Corman did not want to throw the real unknowns, but with the exception of kick-boxing fans during this time, nobody would have heard of Don “The Dragon” Wilson, before the film. Corman has invented the concept, to prove his case, throwing a real martial arts fighters. He is credited with their achievements to their names. Official Honor of Wilson, the film reads, “Don Wilson, World Kick Boxing Association Super Champion Kickboxing average.”
Rounding out the cast, cast of Corman Dutch champion Rob Kaman Muay Thai, Filipino martial artist and veteran B-movie bad actor Cris Aguilar, and a pre-project King Billy kickboxers. Filipino veteran actor Joe Mari Avellana helps make the film a subtle tone Kwong, the man who became the mentor of Jake in the martial arts. Hazel doubled as production designer for the movie too.
Fight choreography was made by a veteran Filipino martial artist and stuntman Ronald Asinas. Fights have been changed not too bad, but certainly not to compare the film of Chuck Norris, or even barred. The best movie battle, pitting Wilson and empty spaces, it seemed too short. Fortunately Asinas redeem preselected Bloodfist II (1990) and worked with Jerry Trimble, Live At Fist (1993), and a One-Man Army (1994), where the fighting was over Fast and the Furious movie.
Don “The Dragon” Wilson would be back in not one, but seven sequels, although the first result is related to the film when he returns as Jake.
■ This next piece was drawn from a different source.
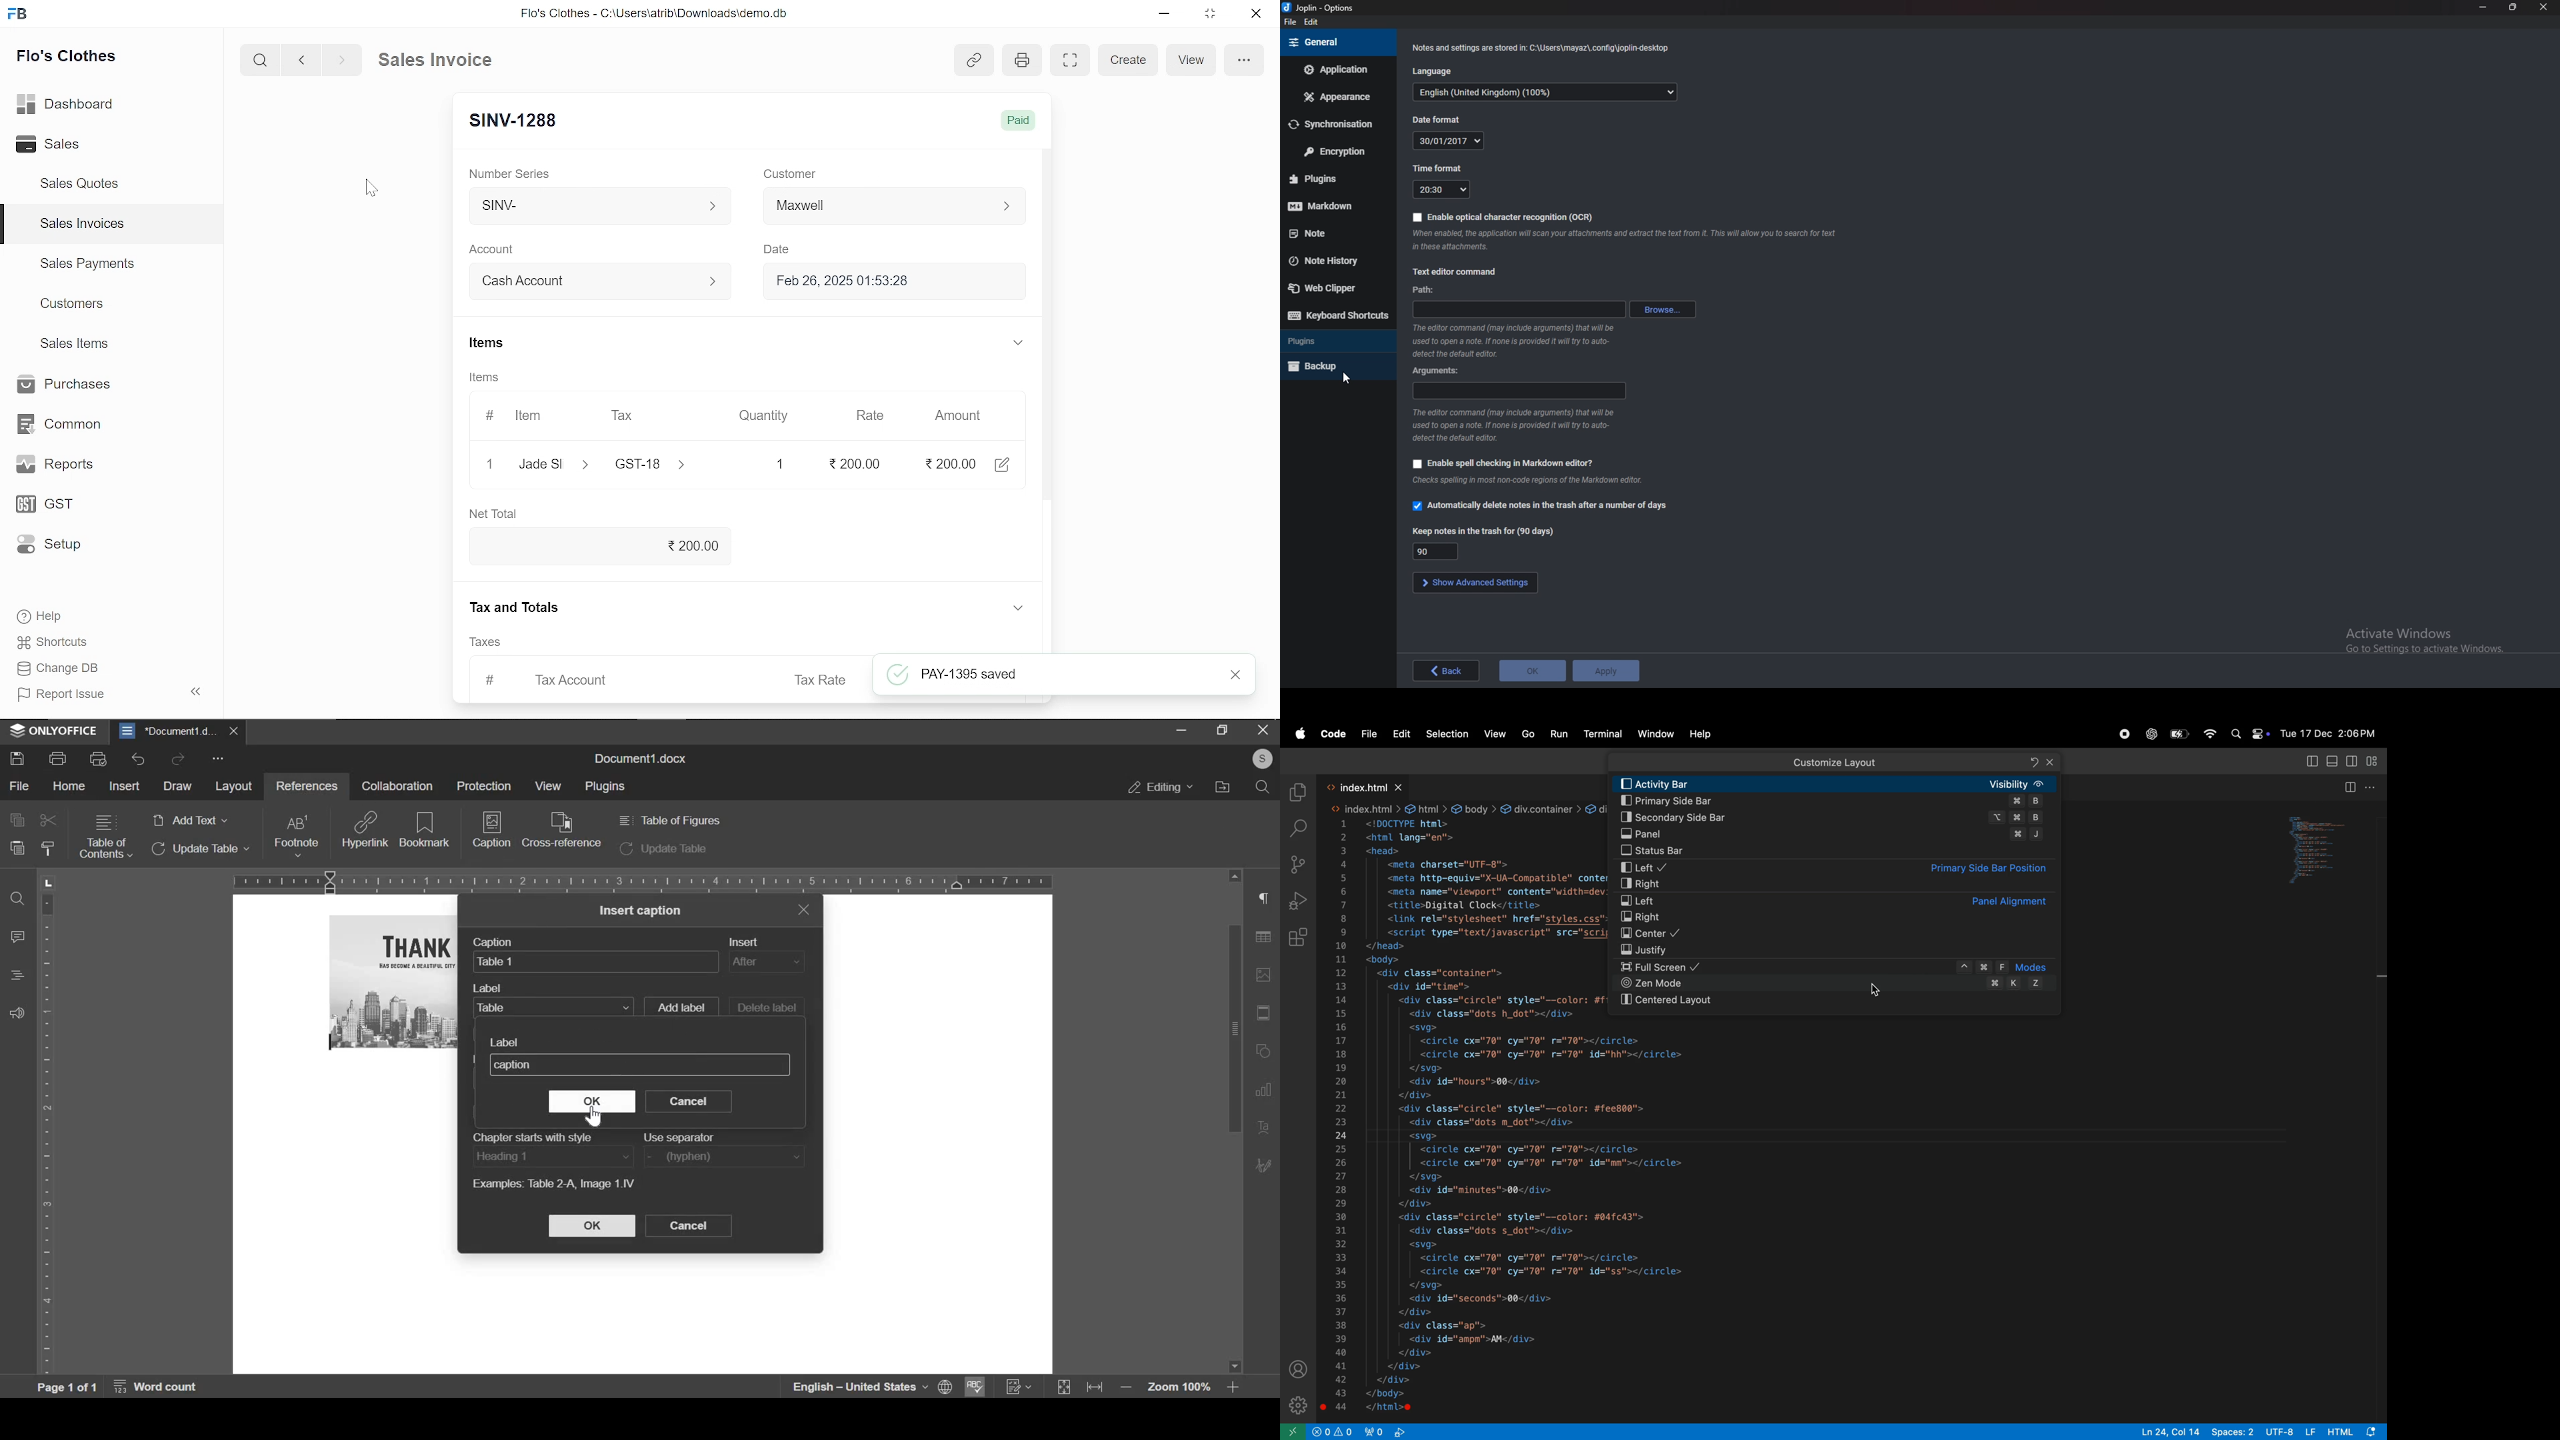 This screenshot has height=1456, width=2576. What do you see at coordinates (234, 788) in the screenshot?
I see `layout` at bounding box center [234, 788].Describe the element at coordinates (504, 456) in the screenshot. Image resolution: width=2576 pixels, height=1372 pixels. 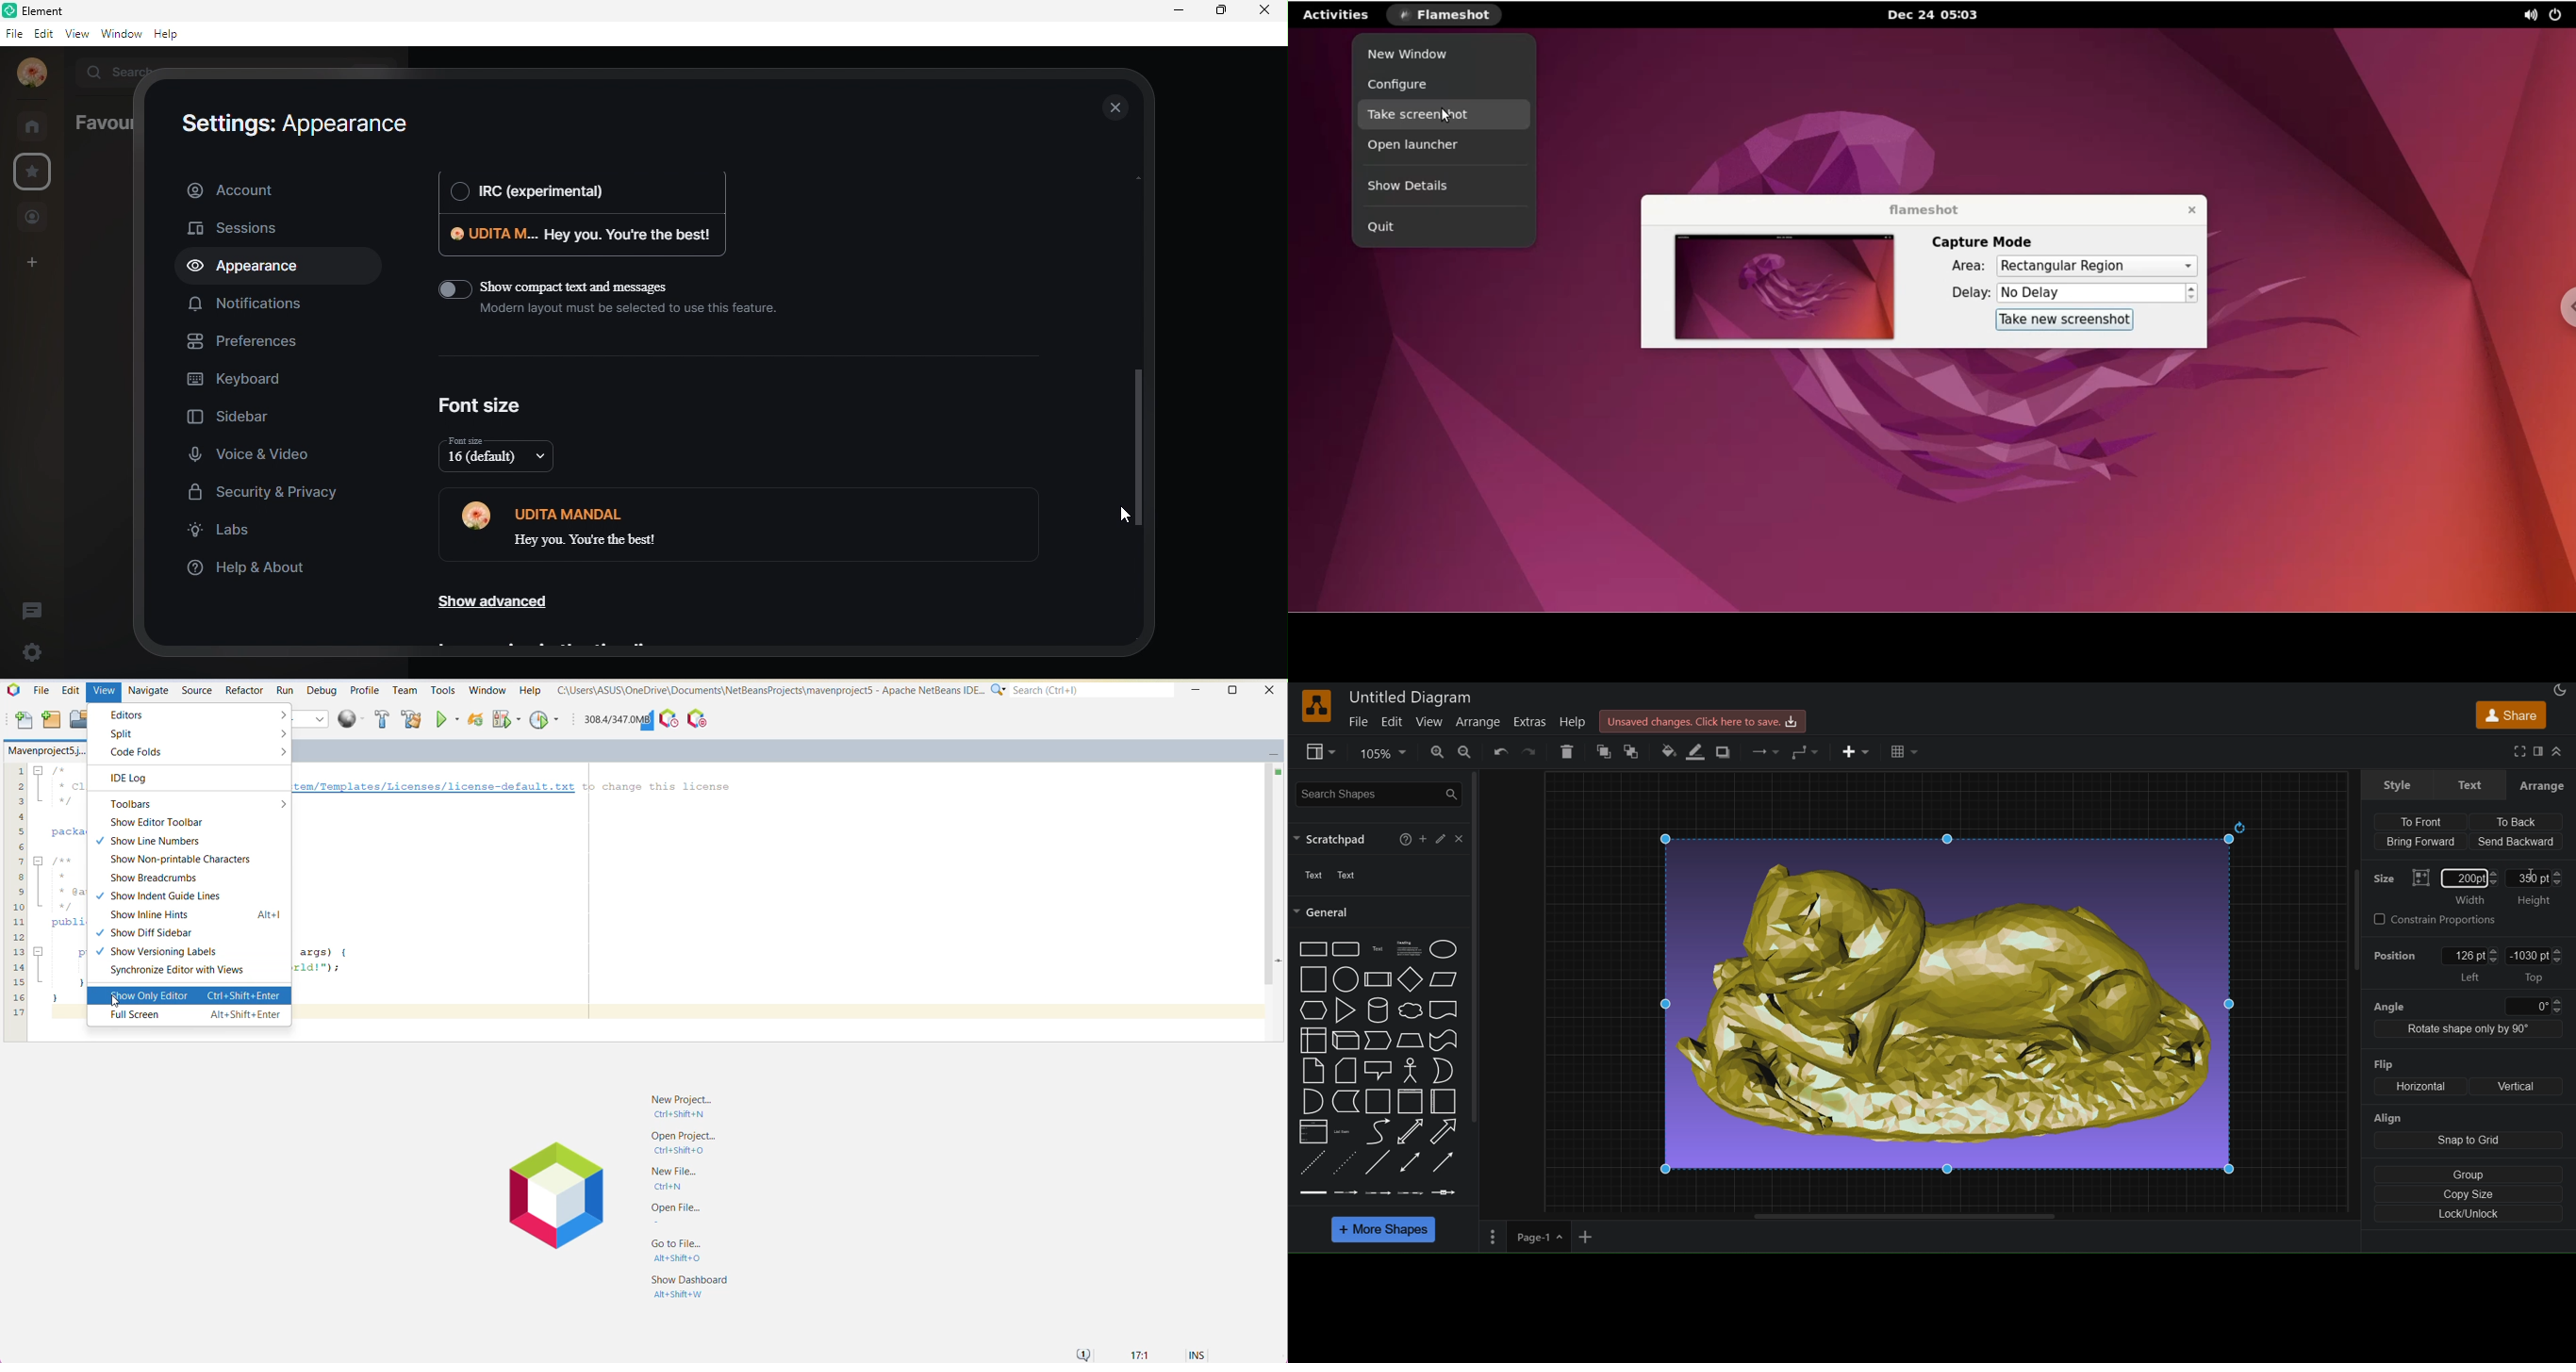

Meanwhile, Corman recycle the plot of this film again and again. Only through the streets of Los Angeles that the frame was full contact (1993) with Jerry Trimble role in Wilson released. So would a futuristic setting in Los Angeles provide a framework for Dragon Fire (1993) with a short-lived Dominic La Banca in the role of Wilson. Most recently, KAMEN RIDER: DRAGON KNIGHT co-star and XTreme Martial Arts champion Matt Mullins took the Wilson role in BLOODFIST 2050 (2005).
Ultimately, Bloodfist is the first of a series of films made by Don “The Dragon” Wilson to make a smooth transition from shooting champion biggest B-movie star of martial arts action 1990. Despite his lack of good fight sequences, virtually everyone involved to go bigger and better things, both inside and outside the film industry.